Anju Sahni, the executive director at Securex Agencies, says a quarter of a century ago, the thought that a woman could be the boss in a security firm would have been met with incredulity or downright derision. However, the general stigma has dissipated somewhat over the last decade.
“It’s amazing when someone quotes how people in the office look up to me as a motherly figure,” she talks of her 28 years experience in the security industry.
However, she still finds that finding a balance for life at work and at home requires specific attention.
“One thing I’m sure most women would agree with me is that we have to juggle many balls without dropping any. I am first a mother, a wife, a sister and a daughter before I am an executive director and a mentor,” she says.
“I am also getting more and more involved in philanthropy so that I can touch as many lives as I can. It was difficult drawing a balance between work, family and social commitments. Ultimately, we wear many hats but we wear our hats (and our scars) with pride,” she adds.
Ms Sahni heads the security firm that has over 6,500 staff spread across seven branches in two countries.

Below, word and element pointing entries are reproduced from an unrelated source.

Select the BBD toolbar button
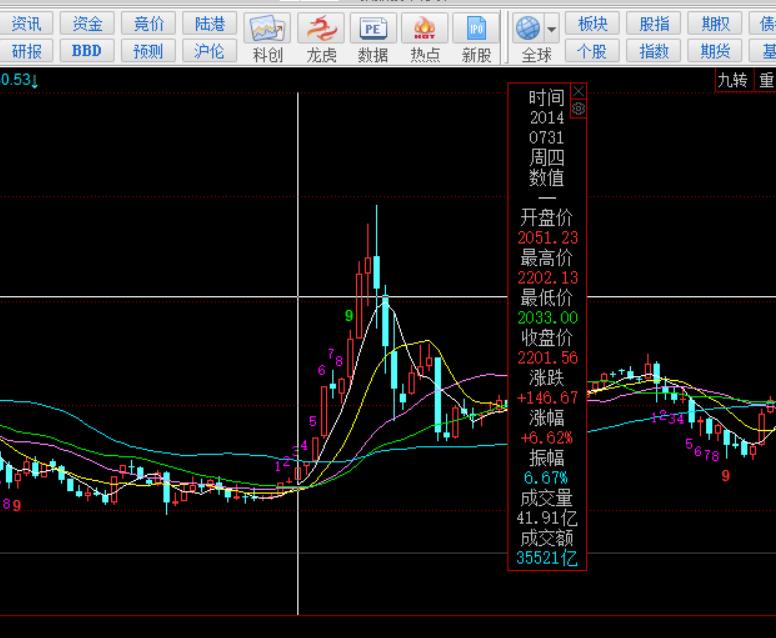The width and height of the screenshot is (776, 638). (87, 50)
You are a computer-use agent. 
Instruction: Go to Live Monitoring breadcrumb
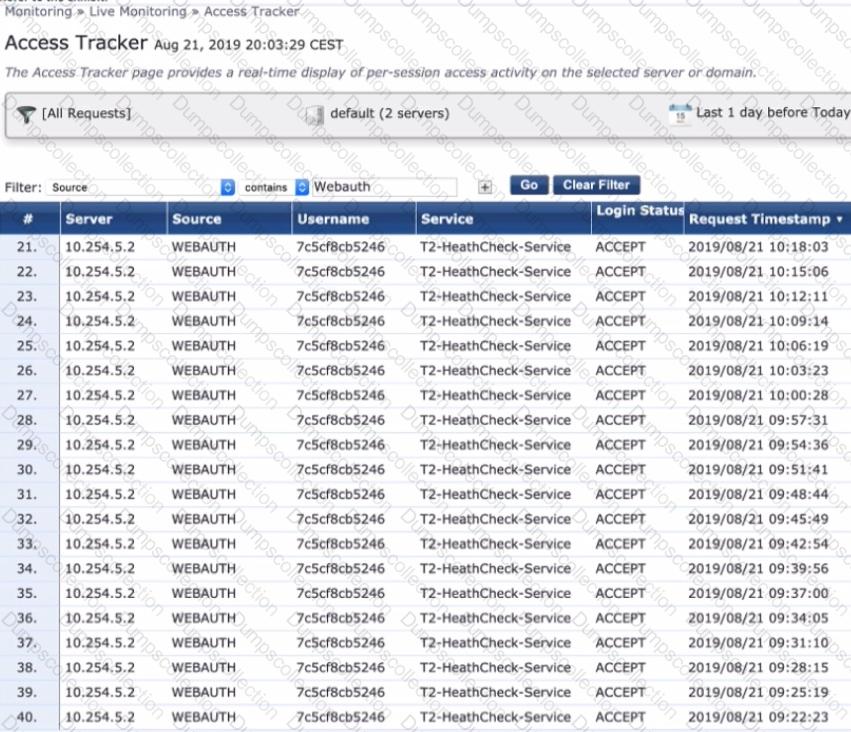tap(138, 12)
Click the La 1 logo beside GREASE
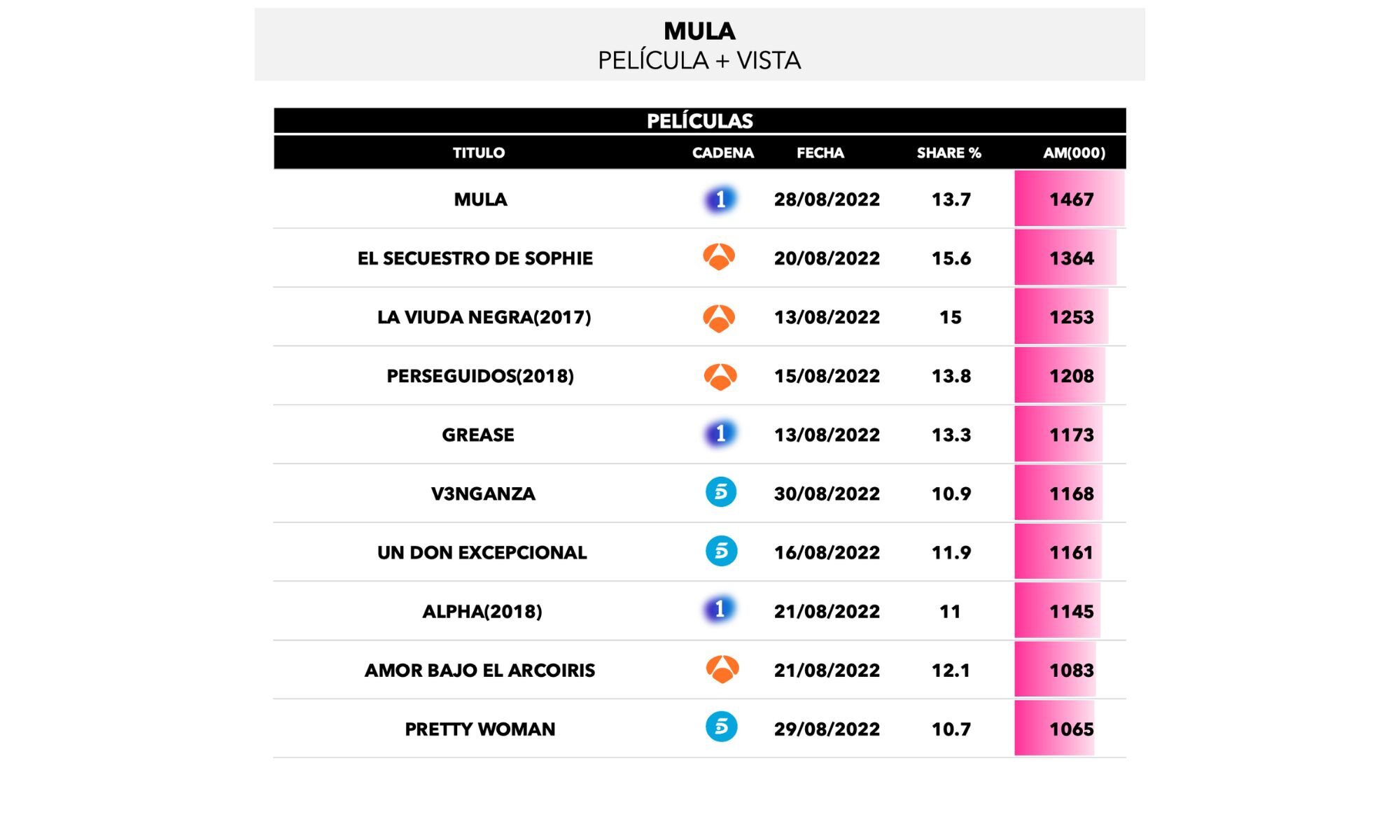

“I started out helping as a personal assistant at Securex in 1991. I then moved on to work in different departments digitising all processes from finance to customer relationship management,” she says.
What lured her to the security industry was an interest in ensuring there was no lapse in security since “the implications of any oversight in security can be phenomenal to both life and property.” Ms Sahni says she had no hesitations before taking up her current role.
“I stayed on and braved the odds because I knew that I could make a difference, no matter how long it took. I never take “No’ for an answer and I have always been ready to do whatever it takes to make an impact,” she says.
She is glad that women today are having an easier time joining the industry.
“The stigma that once came with the territory and the job is a thing of the past. However, we had to do a lot to get here. Once upon a time, I digitised the payroll system at our firm and, as is the case with any seismic shift in any role, it wasn’t exactly smooth. At one point, I had male colleagues openly shouting at me to “go back to the kitchen and make tea.” We almost had a riot!” she says.
“I also faced difficulties dealing with some clients back then. For example, when my husband was on his travels, they would call in and on hearing a woman’s voice, would simply respond with, “OK, when will he be back? No, you can’t help me, I’ll wait for him.” At other times, I would sit in a meeting and the other party would automatically direct everything to the man in the room, even if I was more informed or senior,” she adds.
For Judith Ochola, also in the security industry, she heads the sales and marketing at SGA Security, overseeing several clients’ security projects on behalf of the company.
“Historically, security risk management has been perceived to be a male-dominated sector where women are required to do only ‘soft jobs’.
“At first clients are normally not too sure about a woman being able to address their concerns. I find myself going an extra mile to build trust and confidence, but this is positive as it makes me stronger and wiser,” she says.